→ Exercise requirements:
Exactly as given, write out the lines from the one containing "Where should I click to: Tap" through the end of the listing, with both ends included and nothing else.

→ Records for processing:
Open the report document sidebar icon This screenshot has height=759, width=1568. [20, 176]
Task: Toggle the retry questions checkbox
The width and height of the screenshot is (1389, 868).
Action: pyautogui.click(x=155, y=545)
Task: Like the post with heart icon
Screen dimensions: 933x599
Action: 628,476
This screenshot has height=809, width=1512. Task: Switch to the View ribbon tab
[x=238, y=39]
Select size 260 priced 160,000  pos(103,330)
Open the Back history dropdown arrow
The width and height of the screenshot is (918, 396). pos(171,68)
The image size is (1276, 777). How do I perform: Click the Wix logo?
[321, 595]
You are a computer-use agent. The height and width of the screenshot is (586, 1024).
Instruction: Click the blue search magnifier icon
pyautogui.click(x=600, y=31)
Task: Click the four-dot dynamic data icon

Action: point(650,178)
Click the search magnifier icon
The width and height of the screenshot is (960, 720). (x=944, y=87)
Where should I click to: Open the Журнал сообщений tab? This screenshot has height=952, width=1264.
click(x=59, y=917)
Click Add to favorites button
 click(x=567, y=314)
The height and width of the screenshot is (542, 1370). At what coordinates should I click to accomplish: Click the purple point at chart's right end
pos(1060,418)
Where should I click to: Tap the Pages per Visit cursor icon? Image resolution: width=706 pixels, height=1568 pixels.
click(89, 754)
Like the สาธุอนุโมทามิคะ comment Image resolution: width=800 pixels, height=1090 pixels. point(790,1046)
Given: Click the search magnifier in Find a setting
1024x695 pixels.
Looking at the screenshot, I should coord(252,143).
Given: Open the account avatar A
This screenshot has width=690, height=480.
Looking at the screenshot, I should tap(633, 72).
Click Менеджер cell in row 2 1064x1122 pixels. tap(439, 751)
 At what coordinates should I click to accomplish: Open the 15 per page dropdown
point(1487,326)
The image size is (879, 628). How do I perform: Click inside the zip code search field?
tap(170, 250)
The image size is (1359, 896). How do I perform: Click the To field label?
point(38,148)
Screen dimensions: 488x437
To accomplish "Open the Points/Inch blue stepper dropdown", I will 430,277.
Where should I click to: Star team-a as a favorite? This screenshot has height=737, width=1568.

→ Task response:
Where should I click to: Tap the Pages per Visit cursor icon? Image resolution: width=706 pixels, height=1568 pixels.
click(89, 754)
Like the สาธุอนุโมทามิคะ comment Image resolution: width=800 pixels, height=1090 pixels. point(790,1046)
Given: Click the search magnifier in Find a setting
1024x695 pixels.
Looking at the screenshot, I should coord(252,143).
Given: Open the account avatar A
This screenshot has width=690, height=480.
Looking at the screenshot, I should tap(633, 72).
Click Менеджер cell in row 2 1064x1122 pixels. tap(439, 751)
 At what coordinates should I click to accomplish: Open the 15 per page dropdown
point(1487,326)
The image size is (879, 628). How do I perform: Click inside the zip code search field?
tap(170, 250)
The image size is (1359, 896). How do I perform: Click the To field label?
point(38,148)
Screen dimensions: 488x437
To accomplish "Open the Points/Inch blue stepper dropdown", I will 430,277.
Where should I click to: Star team-a as a favorite? This screenshot has height=737, width=1568.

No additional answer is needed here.